LA FRAGILE RIPRESA DEL 2010. Dopo il periodo nero del 2009, che ha visto un calo generalizzato dei valori del Pil, dal 2010 in Veneto si assiste ad un miglioramento. La dinamica economica regionale è in netta crescita (+3,2%) al di sopra della media nazionale (+1,8%) e delle altre regioni del Nord Est. Il Veneto inoltre nel 2010 ha ritmi di sviluppo simili a paesi europei come la Germania e realizza un aumento del Pil più consistente anche rispetto alla media UE (a 15 paesi). Ma guardando le percezioni degli imprenditori veneti, questa ripresa sembra troppo fragile per resistere a lungo. Già nel 2011 scorgevano i primi segnali di una nuova crisi.

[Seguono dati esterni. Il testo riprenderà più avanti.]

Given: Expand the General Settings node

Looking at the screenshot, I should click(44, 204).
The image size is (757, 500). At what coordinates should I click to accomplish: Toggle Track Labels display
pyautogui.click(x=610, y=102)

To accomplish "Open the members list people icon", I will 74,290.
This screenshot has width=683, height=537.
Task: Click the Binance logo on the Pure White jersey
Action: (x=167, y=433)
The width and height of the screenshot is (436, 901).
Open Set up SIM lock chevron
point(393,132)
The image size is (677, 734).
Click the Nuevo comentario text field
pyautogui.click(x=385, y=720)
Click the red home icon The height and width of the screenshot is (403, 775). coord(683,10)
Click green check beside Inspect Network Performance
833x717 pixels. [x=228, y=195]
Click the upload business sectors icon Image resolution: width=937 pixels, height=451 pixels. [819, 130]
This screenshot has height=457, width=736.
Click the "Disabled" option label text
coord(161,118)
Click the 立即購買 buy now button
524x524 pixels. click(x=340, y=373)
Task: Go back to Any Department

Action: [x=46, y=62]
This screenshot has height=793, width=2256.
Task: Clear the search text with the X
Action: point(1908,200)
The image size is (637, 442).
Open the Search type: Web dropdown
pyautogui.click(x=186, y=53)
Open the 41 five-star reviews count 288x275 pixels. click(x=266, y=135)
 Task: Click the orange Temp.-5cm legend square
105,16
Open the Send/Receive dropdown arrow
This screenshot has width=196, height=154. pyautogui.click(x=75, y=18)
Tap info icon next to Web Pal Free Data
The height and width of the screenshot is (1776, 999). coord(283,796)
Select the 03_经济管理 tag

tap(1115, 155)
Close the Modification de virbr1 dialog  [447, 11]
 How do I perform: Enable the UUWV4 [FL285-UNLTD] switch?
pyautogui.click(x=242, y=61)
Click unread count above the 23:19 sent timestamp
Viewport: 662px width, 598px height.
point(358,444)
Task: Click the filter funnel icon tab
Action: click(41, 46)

LA PERCEZIONE DEGLI IMPRENDITORI. A luglio 2011 la percezione che gli imprenditori hanno sulle possibilità del “fare impresa” è infatti piuttosto negativa. Per quanto riguarda l’indicatore sulla salute e il dinamismo imprenditoriale elaborato da SWG, il punteggio ottenuto dal Veneto non raggiunge nemmeno i trenta punti su cento (28,5) ed è il più basso del resto d’Italia. Che fine ha fatto allora la ripresa economica? La risposta non è semplice, ma sembra tuttavia abbastanza chiara: quella che un tempo era la locomotiva economica e imprenditoriale per la crescita di tutta l’Italia, ha rallentato con un ritmo evidentemente più accelerato del previsto.

LA CAPACITÀ PREDITTIVA DEL TESSUTO SOCIALE ED ECONOMICO DEL VENETO. A conferma di quanto avvertito dagli imprenditori veneti, se osserviamo gli andamenti del fatturato nei principali settori produttivi è visibile l’inizio di una crescente difficoltà nella dinamica economica proprio all’inizio della seconda parte del 2011. Nel corso del terzo trimestre infatti, le vendite delle aziende venete, pur mantenendo un trend in crescita, mostrano maggiori difficoltà rispetto al periodo precedente.

DAL 2011 LA RIPRESA SI “SGONFIA”. Dal 2011 quindi la ripresa comincia a “sgonfiarsi” e non riesce a mantenere lo stesso ritmo ottenuto nel corso del 2010. Si è trattato allora di una ripresa fragile, volatile, che però potrebbe rivelarsi necessaria per fronteggiare quella che sembra una nuova crisi già visibile all’orizzonte del 2012.